Fare smart working in vacanza: il periodo estivo è ormai arrivato e torna alla ribalta il tema del lavoro flessibile anche in location diverse da casa propria.
Per capire meglio cosa la norma consente o non consente di fare, facciamo un passo indietro sulla definizione stessa di smart working. Il Ministero del Lavoro e delle Politiche Sociali parla di una particolare modalità di esecuzione della prestazione di lavoro subordinato, per agevolare la conciliazione dei tempi di vita e lavoro e, talvolta, aumentare competitività e produttività. La normativa specifica che la prestazione lavorativa deve essere eseguita in parte all’interno dei locali aziendali e in parte al loro esterno, anche senza una postazione fissa. Il tema è regolamentato da un accordo tra le parti.

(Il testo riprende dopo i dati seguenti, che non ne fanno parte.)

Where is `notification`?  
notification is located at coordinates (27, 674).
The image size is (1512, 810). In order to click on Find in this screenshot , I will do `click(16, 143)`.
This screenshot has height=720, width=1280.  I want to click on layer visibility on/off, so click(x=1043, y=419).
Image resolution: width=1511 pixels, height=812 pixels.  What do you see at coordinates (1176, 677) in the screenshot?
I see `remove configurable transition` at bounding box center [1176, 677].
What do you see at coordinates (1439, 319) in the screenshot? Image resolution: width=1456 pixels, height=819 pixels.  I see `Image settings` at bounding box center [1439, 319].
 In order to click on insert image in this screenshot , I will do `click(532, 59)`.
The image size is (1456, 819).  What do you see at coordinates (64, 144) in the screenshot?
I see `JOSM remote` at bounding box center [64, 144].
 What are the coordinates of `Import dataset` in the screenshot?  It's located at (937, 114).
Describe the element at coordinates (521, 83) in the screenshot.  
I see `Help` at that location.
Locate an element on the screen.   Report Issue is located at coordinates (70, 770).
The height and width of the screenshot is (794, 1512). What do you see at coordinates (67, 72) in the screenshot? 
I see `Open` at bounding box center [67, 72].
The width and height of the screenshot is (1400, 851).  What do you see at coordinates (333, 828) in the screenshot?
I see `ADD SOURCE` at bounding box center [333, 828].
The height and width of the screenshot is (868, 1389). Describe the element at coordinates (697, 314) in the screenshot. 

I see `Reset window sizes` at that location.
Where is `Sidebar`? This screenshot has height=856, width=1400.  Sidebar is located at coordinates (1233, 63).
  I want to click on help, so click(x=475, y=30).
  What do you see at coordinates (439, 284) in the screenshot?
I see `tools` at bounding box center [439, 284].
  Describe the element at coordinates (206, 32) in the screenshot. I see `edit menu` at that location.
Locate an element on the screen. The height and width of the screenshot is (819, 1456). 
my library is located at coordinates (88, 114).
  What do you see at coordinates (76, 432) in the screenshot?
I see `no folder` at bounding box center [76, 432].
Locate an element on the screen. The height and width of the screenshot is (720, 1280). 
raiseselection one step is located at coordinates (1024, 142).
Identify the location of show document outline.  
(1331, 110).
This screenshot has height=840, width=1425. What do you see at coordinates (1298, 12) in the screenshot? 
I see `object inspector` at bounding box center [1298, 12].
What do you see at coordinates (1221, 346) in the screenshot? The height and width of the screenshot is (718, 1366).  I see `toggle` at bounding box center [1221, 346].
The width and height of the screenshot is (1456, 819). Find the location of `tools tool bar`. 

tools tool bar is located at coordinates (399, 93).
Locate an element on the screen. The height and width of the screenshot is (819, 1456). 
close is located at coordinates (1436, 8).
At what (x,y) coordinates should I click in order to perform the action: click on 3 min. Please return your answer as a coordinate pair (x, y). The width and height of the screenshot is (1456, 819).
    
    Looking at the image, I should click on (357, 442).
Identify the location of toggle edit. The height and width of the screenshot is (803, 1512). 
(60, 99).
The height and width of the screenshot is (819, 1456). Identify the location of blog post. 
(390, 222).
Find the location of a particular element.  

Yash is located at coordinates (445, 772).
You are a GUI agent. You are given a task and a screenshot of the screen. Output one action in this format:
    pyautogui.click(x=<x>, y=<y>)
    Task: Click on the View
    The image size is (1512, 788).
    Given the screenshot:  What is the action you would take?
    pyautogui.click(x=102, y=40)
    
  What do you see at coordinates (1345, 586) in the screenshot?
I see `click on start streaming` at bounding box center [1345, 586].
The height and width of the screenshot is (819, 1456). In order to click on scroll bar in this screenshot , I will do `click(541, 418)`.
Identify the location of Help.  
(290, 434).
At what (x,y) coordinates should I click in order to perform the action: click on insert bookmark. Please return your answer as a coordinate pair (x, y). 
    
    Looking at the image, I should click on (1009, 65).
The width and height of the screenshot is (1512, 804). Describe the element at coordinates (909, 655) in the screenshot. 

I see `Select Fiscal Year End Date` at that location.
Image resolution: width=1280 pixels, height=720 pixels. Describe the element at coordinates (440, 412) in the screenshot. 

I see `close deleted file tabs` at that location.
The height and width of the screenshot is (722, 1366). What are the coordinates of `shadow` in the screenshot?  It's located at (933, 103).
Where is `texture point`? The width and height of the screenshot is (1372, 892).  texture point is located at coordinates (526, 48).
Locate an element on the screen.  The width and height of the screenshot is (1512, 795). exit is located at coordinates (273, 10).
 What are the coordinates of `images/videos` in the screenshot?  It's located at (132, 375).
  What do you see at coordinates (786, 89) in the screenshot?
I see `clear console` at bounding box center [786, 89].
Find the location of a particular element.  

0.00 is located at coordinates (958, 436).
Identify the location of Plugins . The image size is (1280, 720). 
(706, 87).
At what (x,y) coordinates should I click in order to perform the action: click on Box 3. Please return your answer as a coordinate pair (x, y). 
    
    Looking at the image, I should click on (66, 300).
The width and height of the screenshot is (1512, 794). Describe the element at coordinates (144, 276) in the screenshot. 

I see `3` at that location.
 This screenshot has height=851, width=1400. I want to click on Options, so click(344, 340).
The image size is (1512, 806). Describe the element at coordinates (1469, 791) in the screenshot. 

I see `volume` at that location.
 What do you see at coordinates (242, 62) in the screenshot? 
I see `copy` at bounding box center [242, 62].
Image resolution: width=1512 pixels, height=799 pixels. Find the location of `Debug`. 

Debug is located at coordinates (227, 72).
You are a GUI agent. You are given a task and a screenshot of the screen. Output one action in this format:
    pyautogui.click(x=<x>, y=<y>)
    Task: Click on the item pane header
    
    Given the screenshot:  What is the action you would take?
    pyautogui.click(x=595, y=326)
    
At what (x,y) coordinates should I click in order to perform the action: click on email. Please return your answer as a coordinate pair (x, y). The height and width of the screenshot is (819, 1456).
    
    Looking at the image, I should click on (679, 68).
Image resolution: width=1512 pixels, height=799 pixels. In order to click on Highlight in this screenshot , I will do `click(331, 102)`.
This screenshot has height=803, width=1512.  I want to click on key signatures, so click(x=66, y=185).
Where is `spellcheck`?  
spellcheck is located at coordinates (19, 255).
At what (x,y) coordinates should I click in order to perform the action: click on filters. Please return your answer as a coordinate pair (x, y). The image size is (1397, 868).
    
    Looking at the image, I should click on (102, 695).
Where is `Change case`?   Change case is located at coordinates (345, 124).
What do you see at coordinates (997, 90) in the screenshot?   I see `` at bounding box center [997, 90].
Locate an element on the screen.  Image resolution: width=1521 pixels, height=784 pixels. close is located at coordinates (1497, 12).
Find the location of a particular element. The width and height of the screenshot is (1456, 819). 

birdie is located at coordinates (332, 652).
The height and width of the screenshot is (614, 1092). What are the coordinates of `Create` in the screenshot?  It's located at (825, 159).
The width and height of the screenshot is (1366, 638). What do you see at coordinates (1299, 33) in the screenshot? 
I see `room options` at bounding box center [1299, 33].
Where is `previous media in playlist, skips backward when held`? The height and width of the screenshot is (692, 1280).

Alcune aziende hanno scelto di adottare la modalità in maniera ibrida, affiancandola al lavoro di ufficio. Altre invece lo concedono con l’arrivo della bella stagione, accrescendo così il desiderio di spostarsi verso città di mare o luoghi di villeggiatura. L’esperto e consulente Luca Furfaro analizza la normativa, sottolineando in seguito alcuni diritti e doveri dei dipendenti e dei datori di lavoro.
Si può lavorare in un luogo diverso da casa?
La risposta è dipende. Ogni datore di lavoro che decide di concedere lo smart working deve stipulare con i dipendenti un accordo individuale scritto, che stabilisce in quali luoghi o tipologie di luogo potrà lavorare. A incidere sono fattori come la sicurezza e il comfort del dipendente. Ma anche la privacy delle informazioni trattate, nel caso in cui si lavori in un luogo pubblico come ad esempio un bar.
Smart working in vacanza: strumenti e sicurezza
Sebbene la normativa stabilisca che è possibile lavorare sia indoor che outdoor, il lavoratore deve disporre di adeguata illuminazione, piano di lavoro, sedia con schienale, buon ricircolo dell’aria e connessione internet. Tutti strumenti imprescindibili, di cui il lavoratore è responsabile quando lavora al di fuori della propria sede. Inoltre, se un dipendente si ritrova impossibilitato a lavorare per mancanza di connessione internet, quel giorno può essere considerato un’assenza a tutti gli effetti o un giorno di permesso.
Altro tema fondamentale, la sicurezza. Dal punto di vista normativo, è possibile lavorare solo in luoghi che non aumentino il rischio di infortuni e che siano conformi alle regole di sicurezza. Il lavoratore, infatti, è tutelato anche nel tragitto tra l’abitazione e il luogo prescelto per lavorare. Ma il luogo deve essere scelto secondo un criterio di ragionevolezza. In ogni caso l’infortunio deve avere un nesso causale con l’attività lavorativa. Non si può quindi lavorare in una postazione non idonea e con molti rischi connessi sia per il lavoratore sia per il funzionamento dei dispositivi (es. in spiaggia).
Cosa cambia per chi va all’estero
Lo smart working all’estero è desiderio comune di molti lavoratori. Specialmente di chi opera nel digitale ed è quindi agevolato dalla tecnologia. Sono anche nati i nomadi digitali, lavoratori, spesso freelance, che si muovono spesso scegliendo il paese nel quale lavorare. Tale pratica ha però dei vincoli: non sempre si sa di essere soggetti alla legislazione del paese in cui si intende lavorare per quanto riguarda retribuzione, inquadramento, orari di lavoro e sicurezza. In generale, nel caso si volesse lavorare per un periodo all’estero occorre sempre informare il proprio datore di lavoro e verificare come tale periodo potrà essere gestito.